Tuesday, May 25, 2010

A sister relationship between European and an East Asian-African clade

I gave a talk on May 14, 2010 at the Institute of Paleontology and Paleoanthropology, Chinese Academy of Sciences, titled "Molecular evidence for the multiregional hypothesis of modern human origin and a sister relationship between European and an East Asian-African clade". Professor Xinzhi Wu, one of the major proponents of the multiregional hypothesis, was my host. see this website for the talk announcement:
http://www.ivpp.ac.cn/xwdt/xshd/201005/t20100510_2842708.html

I am working on the manuscript. The key findings are 1) for non-synonymous mutations or SNPS in 190 slow evolving genes, the greatest genetic diversity or distance was found within Europeans. In contrast, for synonymous mutations in these same genes or for mutations in non-coding regions, the greatest diversity was found in Africans, a well known result reproduced in our study.

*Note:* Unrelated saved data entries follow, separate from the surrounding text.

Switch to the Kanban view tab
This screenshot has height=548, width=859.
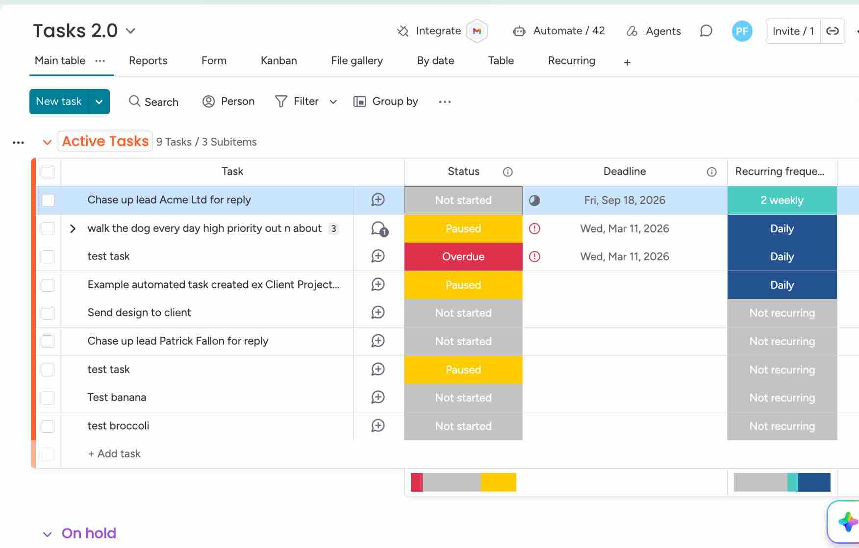pos(278,60)
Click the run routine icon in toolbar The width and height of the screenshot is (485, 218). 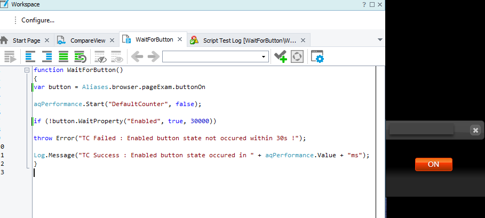click(x=9, y=56)
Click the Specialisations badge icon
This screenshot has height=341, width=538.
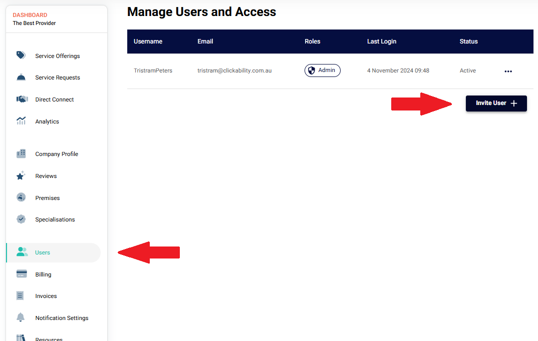(21, 219)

But as shown by the MGD hypothesis, only slow evolving genes that are in the linear range of accumulating mutations and not yet reaching maximum distance are informative to phylogeny. 2) the distance in slow evolving genes between Europeans and non-Europeans translates into a divergence time of ~2.4 million years, in good agreement with the first fossil of the genus homo. Thus, homo has been a single species since 2.4 million years ago, supporting the multiregional hypothesis. The largest distance between Asian and African is similar to the deepest distance within Europeans and translates to 2.16 million years of separation. The deepest distance within Asians is similar to that within Africans and corresponds to 1.86 million years of separation, well consistent with the first migration out of Africa ~1.9 million years ago. 3) Europeans show distinct SNP structure in non-synonymous SNPs from non-Europeans.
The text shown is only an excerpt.